Tatsächlich sind die Preise für Getreide und Mais auf neue Rekordhöhen geklettert, Experten sprechen bereits von einer "sich anbahnenden Katastrophe". Wegen Ernteausfällen reichen die weltweiten Getreidevorräte für nur noch 69 Tage, die Welternährungsorganisation hat die USA — wo 40 Prozent der Maisernte in den Tank wandert — bereits zur Drosselung der Biospritproduktion aufgerufen.
Klimaschutzziele
Auf der anderen Seite stehen Klimaschutzziele: Bis 2020, so hat es die Europäische Union im Rahmen ihres Klimaschutzpakets beschlossen, muss der Anteil von Biokraftstoffen im Verkehr auf zehn Prozent gesteigert werden. Deutschland hat diese Vorgabe in eine zehnprozentige Beimischung von Ethanol je Liter Benzin umgesetzt. Das nötige Biogas wird hierzulande vor allem aus Rüben gewonnen.

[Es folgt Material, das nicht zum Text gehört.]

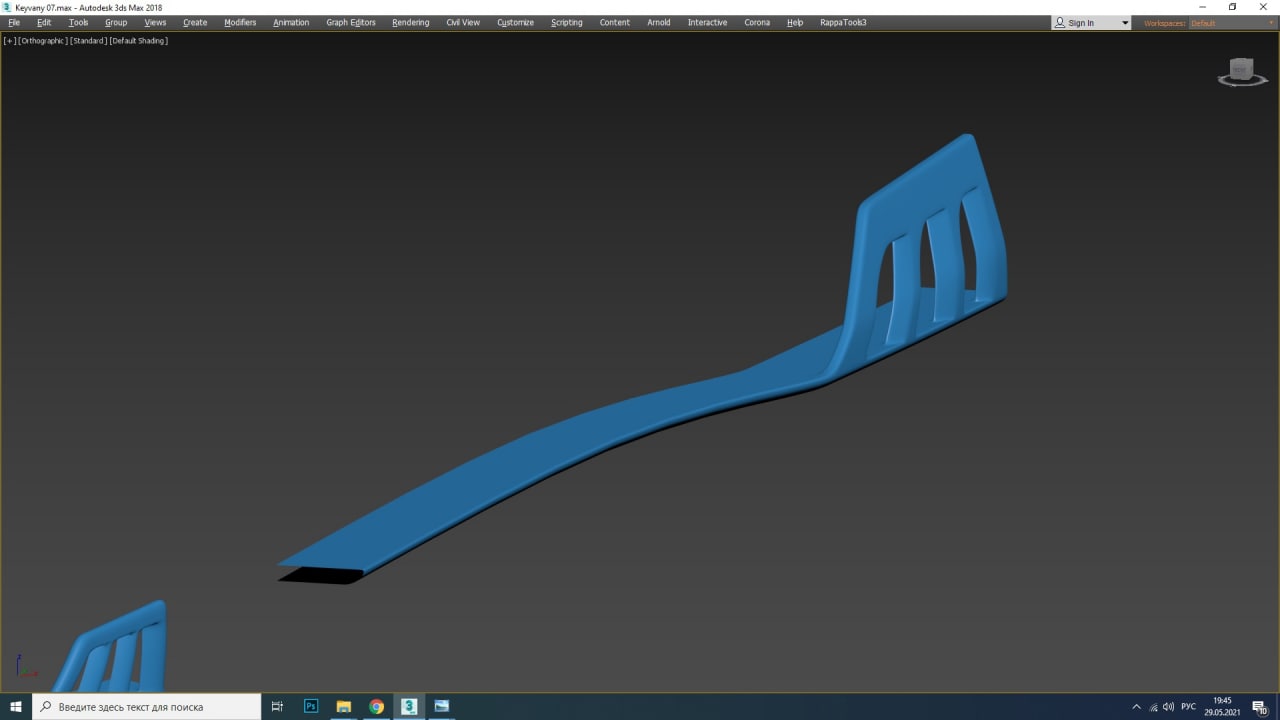Open Windows Task View
Image resolution: width=1280 pixels, height=720 pixels.
(278, 706)
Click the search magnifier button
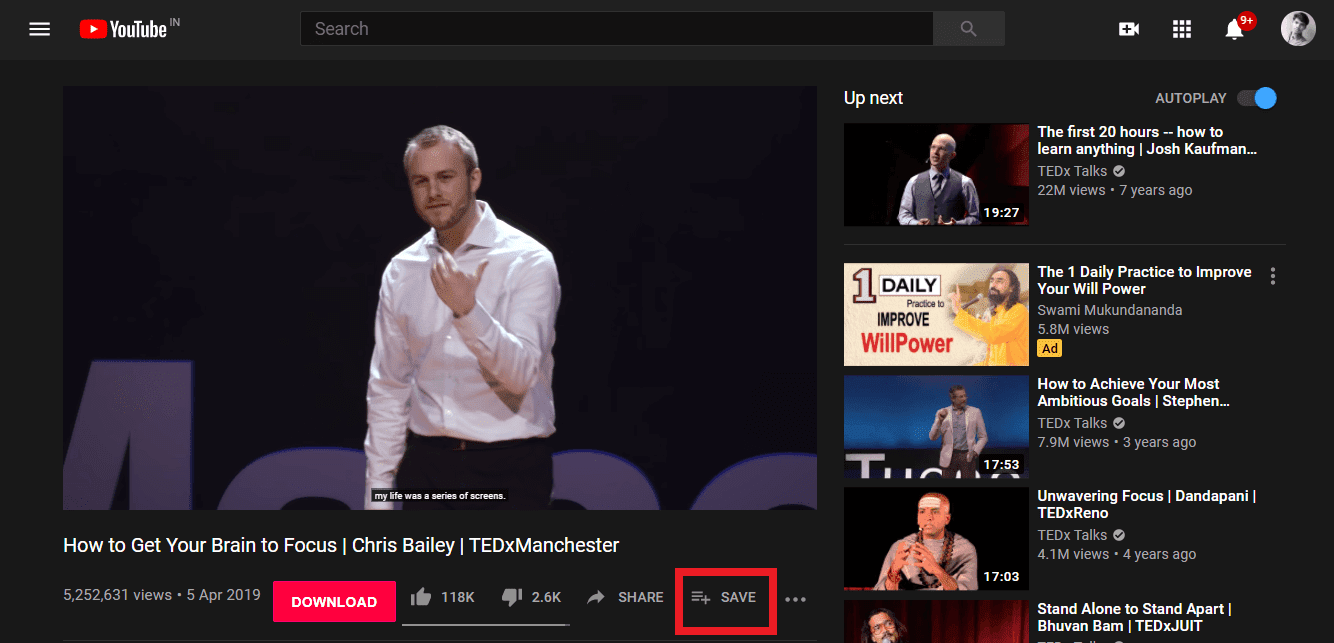Image resolution: width=1334 pixels, height=643 pixels. coord(968,29)
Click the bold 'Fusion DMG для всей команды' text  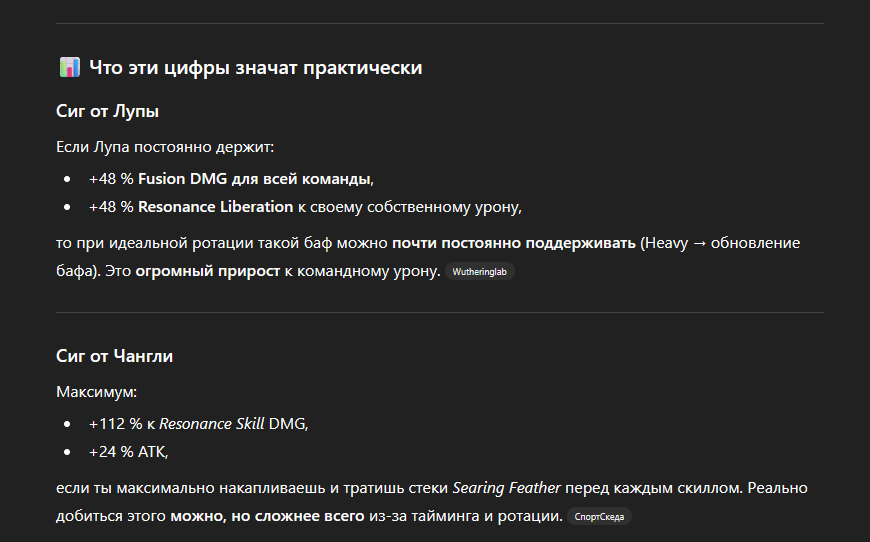click(x=254, y=179)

Nach einer aktuellen Studie der Akademie der Wissenschaften werden in Deutschland allerdings weniger als zehn Prozent der angebauten Biomasse überhaupt als Energiequelle genutzt. Der nötige Rest — immerhin rund 600.000 Tonnen kommt aus Drittländern. Und so schließt die Studie, dass Biokraftstoffe keine Zukunft haben sollten. Zum einen könne Deutschland die eigene Produktion von Biomasse nicht ausweiten, zum anderen sei Biosprit zu ineffizient, um das Klima nachhaltig zu verbessern.